MultiTEP is a vaccine platform that can generate very high levels of antibodies against toxic proteins that clump together in the brains of older people, driving neurodegenerative diseases.
In the case of Alzheimer’s, the vaccines are targeted against toxic clumps of amyloid-beta and tau proteins, the two hallmarks of the disease.
According to the IMM, the platform combines a dozen antigen fragments (epitopes) used in previously established vaccines. An antigen is a molecule or a molecular structure that can bind to cells of the immune system and trigger an immune response. An epitope is the part of an antigen that is recognized by the immune system.
Together the epitopes induce a potent immune response and boost the production of high antibody titers by activating key cells of the immune system, namely T helper cells.
RECOMMENDED READING
“The AD [Alzheimer’s disease] and PD [Parkinson’s disease] vaccines in development based on our MultiTEP platform contain 12 protein segments (epitopes) from vaccines that have been administered to the general population during their lifespans,” Michael Agadjanyan, PhD, vice-president of IMM, said in a press release.
“When linked together these epitopes strongly activate both naïve and memory T helper cells,” Agadjanyan said.
As people age, their immune systems produce fewer of these naïve T helper cells, which are key to recognizing antigens that will trigger an immune response. Besides naïve T helper cells, memory T helper cells are required for the generation and maintenance of a long-lived “immune memory” — the capacity of the immune system to “remember” and quickly trigger an immune response once in presence of a pathogen (a microbe or a virus, for example) or a previously seen antigen delivered via vaccine.

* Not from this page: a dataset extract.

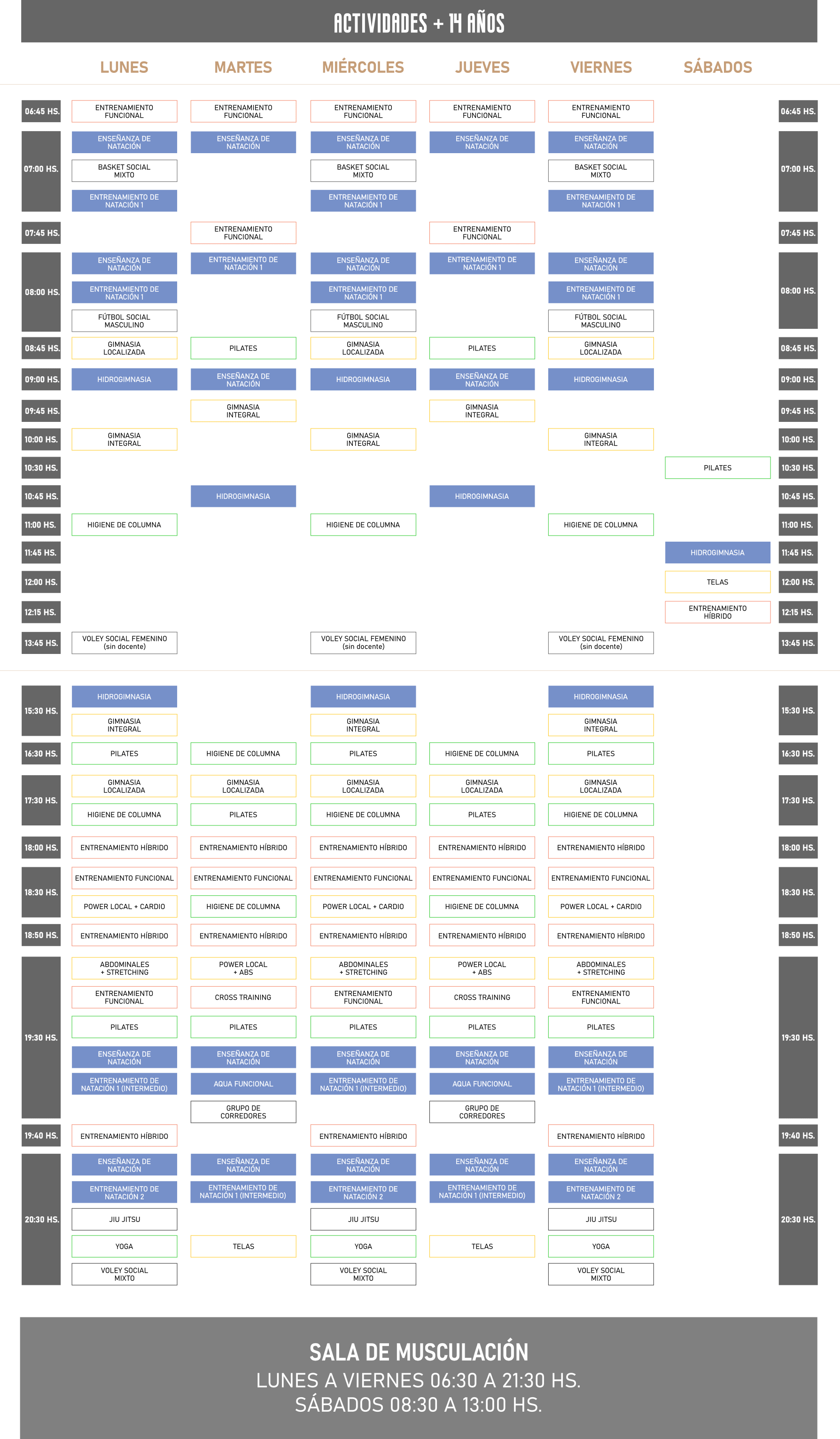Choose the Saturday TELAS class at 12:00

click(717, 582)
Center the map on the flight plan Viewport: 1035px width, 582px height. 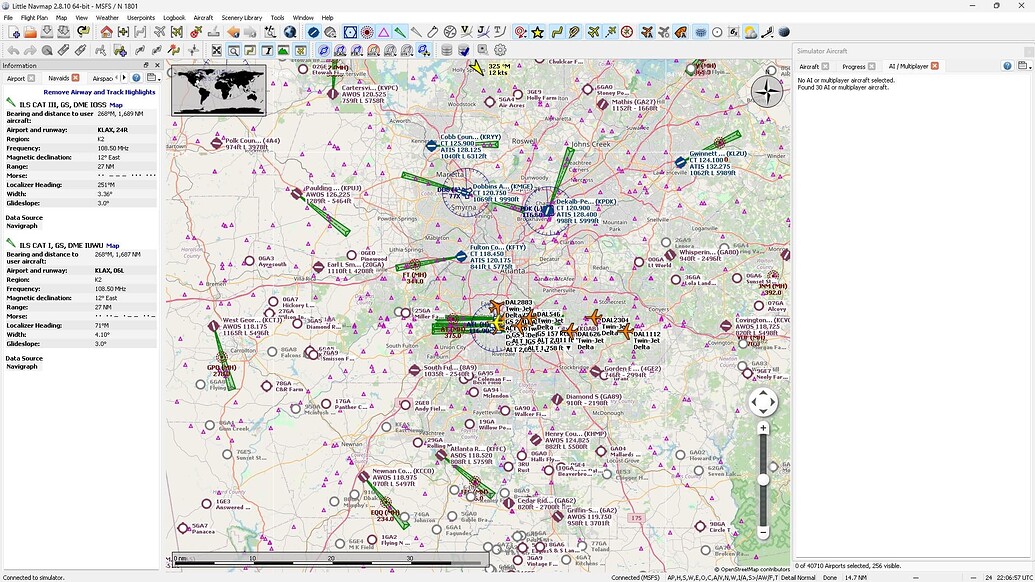(x=123, y=34)
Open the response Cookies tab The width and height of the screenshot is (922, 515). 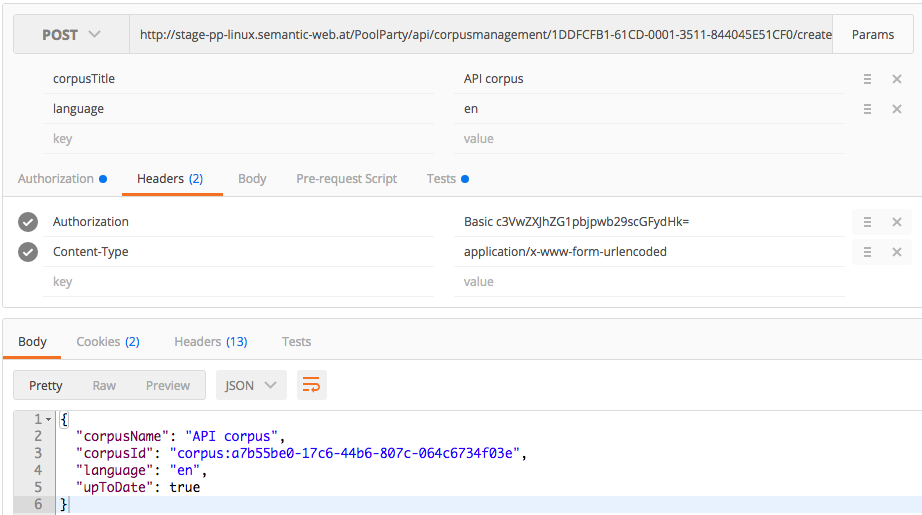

“T helper cells are part of the immune system and are crucial to stimulating the production of antibodies by B cells,” Agadjanyan said. “By leveraging existing memory T cells, we have seen that MultiTEP can elicit a high and quick production of antibodies that could block the accumulation of pathological amyloid beta and tau in the brains of vaccinated people at risk of [Alzheimer’s] and at least delay the disease onset.”
Prior preclinical studies showed that immunization with two experimental vaccines targeting the toxic forms of amyloid-beta and tau protein triggered an immune response that reduced the levels of both proteins in the brain of a mouse model of the Alzheimer’s.
According to Nuravax, the levels of antibodies detected in the blood of animals treated with its vaccines were significantly higher than 50,000, which is several times greater than the levels obtained with other vaccines being tested in clinical trials.
“As an entrepreneur, I have always made a point to purposely take leadership roles in my investments that have demonstrated a potential meaningful medical impact in a market with significant need and opportunity,” said Roman Kniazev, CEO of Nuravax.
Nuravax has appointed as its new medical director Lon Schneider, MD, director of USC State of California Alzheimer’s Disease Center, and Jim Calla, PhD, a vaccine clinical trial expert.
With the licensing agreement and its new leadership, Nuravax is “poised to change the landscape of neurodegenerative disease prevention,” Kniazev said.